Processing ExpensesProcessing expenses totaled $102.1 million for the year ended December 31, 2015, an
increase of $23.0 million, or 29% from the comparable period in 2014. This increase was due to our growth in period-
over-period purchase volume of 13%, primarily attributable to our acquisitions from the fourth quarter of 2014 and first
quarter of 2015, offset by an increase in volume incentives from the payment networks.

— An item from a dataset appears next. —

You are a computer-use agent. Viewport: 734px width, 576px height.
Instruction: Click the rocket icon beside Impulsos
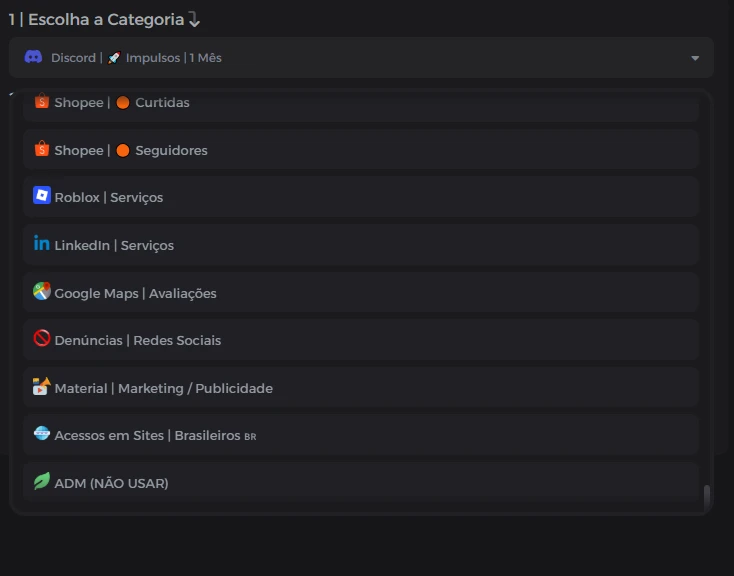114,58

Other General and Administrative Expenses Other general and administrative expenses totaled $134.6 million
for the year ended December 31, 2015, an increase of $29.4 million, or 28%, from the comparable period in 2014.

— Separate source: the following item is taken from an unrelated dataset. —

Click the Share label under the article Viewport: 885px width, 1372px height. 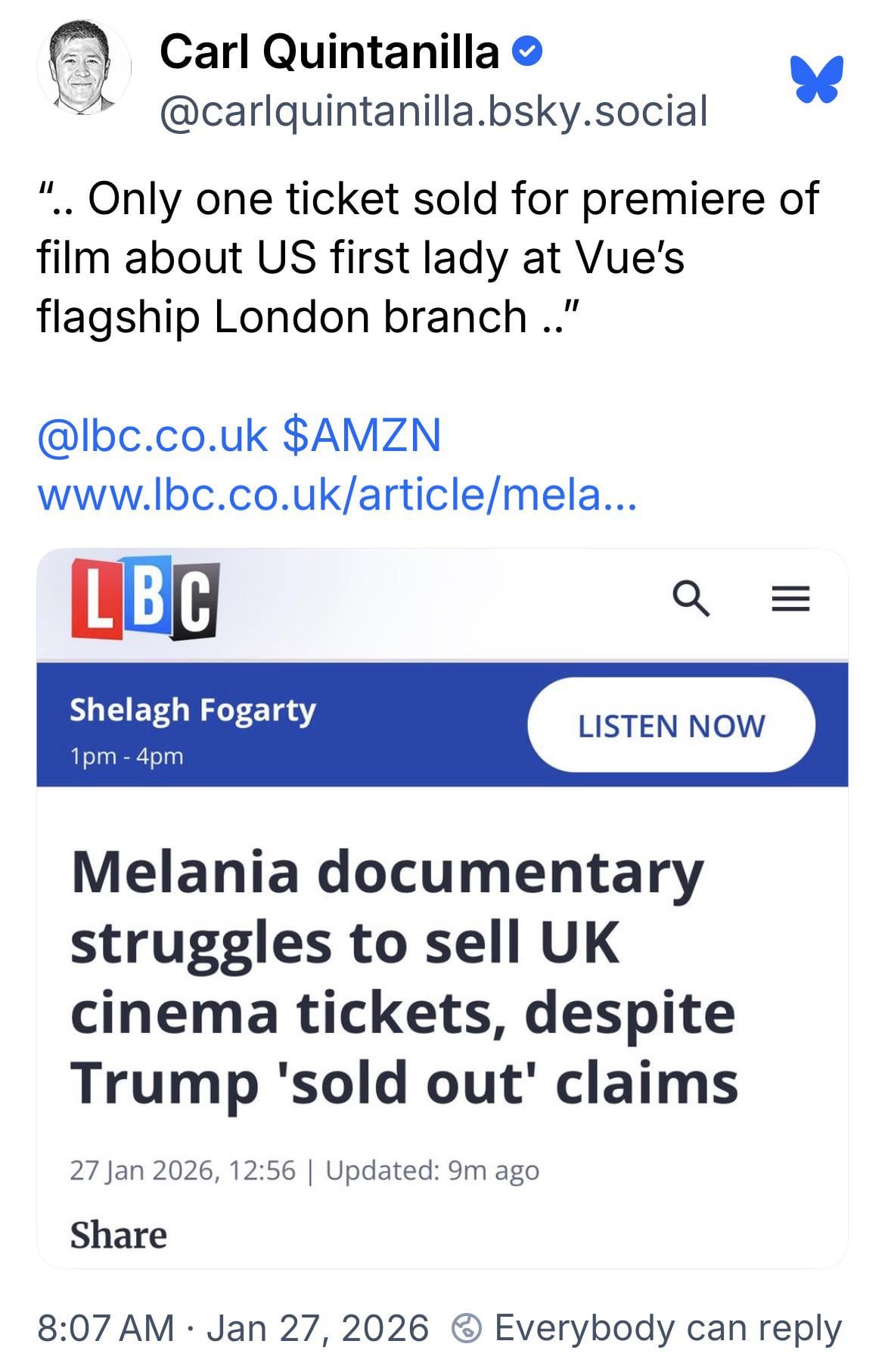pos(119,1235)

This increase was primarily driven by increases of $18.7 million in amortization of acquired intangibles, $6.1 million in
depreciation and amortization of property and equipment, and $5.9 million in impairment charges associated with
certain capitalized internal-use use software. Other general and administrative expenses were also impacted by
increases in general overhead expenses incurred during the normal course of operations and our acquisitions of $5.3
million, our provision for overdrawn accounts of $3.4 million, and telecommunication expenses of $2.9 million. The
overall increases in other general and administrative expenses was partially offset by an $8.2 million gain associated
with the change in the fair value of contingent consideration, and decreases of $7.7 million in losses from customer
disputed transactions and professional services of $1.3 million.
Income Tax Expense
The following table presents a breakdown of our effective tax rate among federal, state and other:
Year Ended December 31,
2015 2014
U.S. federal statutory tax rate 35.0%35.0%
State income taxes, net of federal benefit 0.4 1.1
General business credits (0.9) (1.3)
Employee stock-based compensation 0.8 0.7
Transaction costs (2.1) 1.8
Other 0.7 0.7
Effective tax rate 33.9%38.0%
Our income tax expense decreased by $6.5 million to $19.7 million in the year ended December 31, 2015 from
the comparable period in 2014 due to an decrease in income before income taxes and an decrease in our effective
tax rate by 4.1 percentage points from 38.0% to 33.9%. The decrease in the effective tax rate for the year ended
December 31, 2015 as compared to the year ended December 31, 2014 is primarily attributable to transaction costs.
Results of Operations by Segment
Refer to Note 23—Segment Information to the consolidated financial statements and related notes in Item 8.
Financial Statements and Supplementary Data of this report.